Emsal Mahkeme Kararı İzmir Bölge Adliye Mahkemesi 4. Hukuk Dairesi 2021/3043 E. 2021/2624 K. 27.12.2021 T.

Görüntülediğiniz mahkeme kararı kesinleşmiş bir karardır.

T.C.
İZMİR
BÖLGE ADLİYE MAHKEMESİ
4. HUKUK DAİRESİ
ESAS NO : 2021/3043
KARAR NO : 2021/2624

T Ü R K M İ L L E T İ A D I N A
İ S T İ N A F K A R A R I

İNCELENEN DOSYANIN
MAHKEMESİ : İZMİR 5. ASLİYE TİCARET MAHKEMESİ
NUMARASI : 2016/967 Esas – 2018/621 Karar
KARAR TARİHİ : 05/06/2018
DAVA : İtirazın İptali (Kaçak Elektrikten Kaynaklı)
İSTİNAF TARİHİ : 07/08/2018 (Davacı) -19/09/2018 (Davalı)
● ● ● ●
_Görev Ayrıntıları_: Verilen metni "İNCELENEN DOSYANIN" sözlerinin bulunduğu yerden başlayıp "(Davacı) -19/09/2018 (Davalı)" sözlerinden sonra bitirerek yeniden yazın. Bu kısımda "İtirazın İptali" yerine "Menfi Tespit" kullanın.

_Sağlanan Bilgiler_:
● ● ● ●
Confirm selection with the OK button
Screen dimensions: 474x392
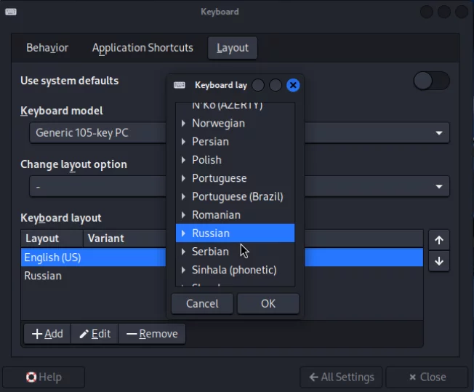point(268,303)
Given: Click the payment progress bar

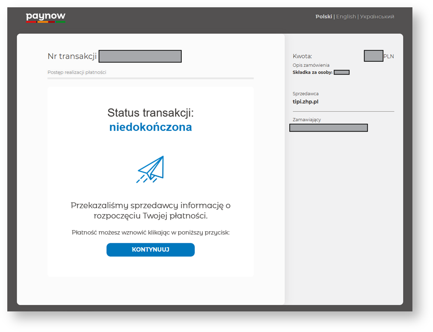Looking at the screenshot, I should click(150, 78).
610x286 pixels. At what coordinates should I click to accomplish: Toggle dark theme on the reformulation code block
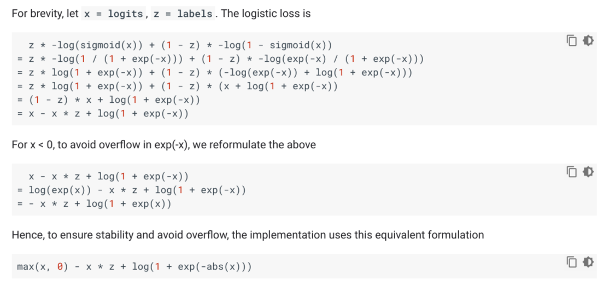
● ● ● ●
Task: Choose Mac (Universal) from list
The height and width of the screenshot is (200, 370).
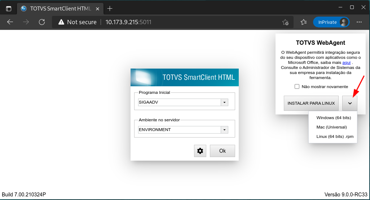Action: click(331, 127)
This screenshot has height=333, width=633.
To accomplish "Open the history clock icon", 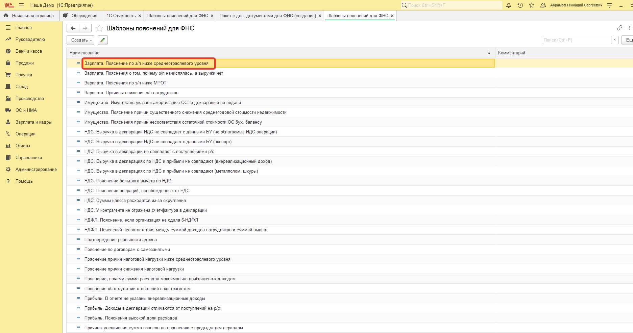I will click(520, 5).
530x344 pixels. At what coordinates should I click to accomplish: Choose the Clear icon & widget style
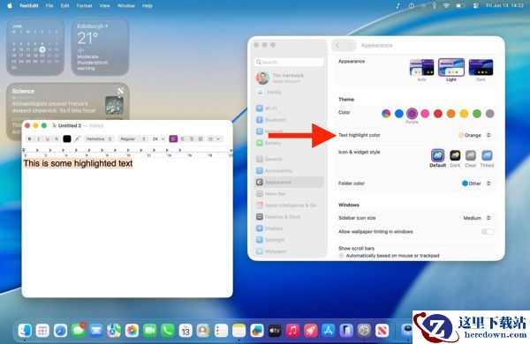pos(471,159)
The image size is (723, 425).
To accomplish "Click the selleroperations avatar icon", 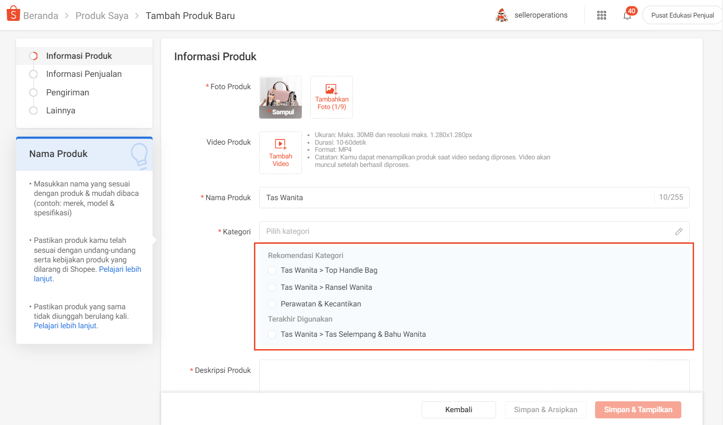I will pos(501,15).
● ● ● ●
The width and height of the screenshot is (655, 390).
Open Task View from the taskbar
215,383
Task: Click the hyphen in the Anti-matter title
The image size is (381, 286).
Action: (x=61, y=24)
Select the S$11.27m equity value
● ● ● ●
_Alıştırma Çıktısı_:
İNCELENEN DOSYANIN
MAHKEMESİ : İZMİR 5. ASLİYE TİCARET MAHKEMESİ
NUMARASI : 2016/967 Esas – 2018/621 Karar
KARAR TARİHİ : 05/06/2018
DAVA : Menfi Tespit (Kaçak Elektrikten Kaynaklı)
İSTİNAF TARİHİ : 07/08/2018 (Davacı) -19/09/2018 (Davalı)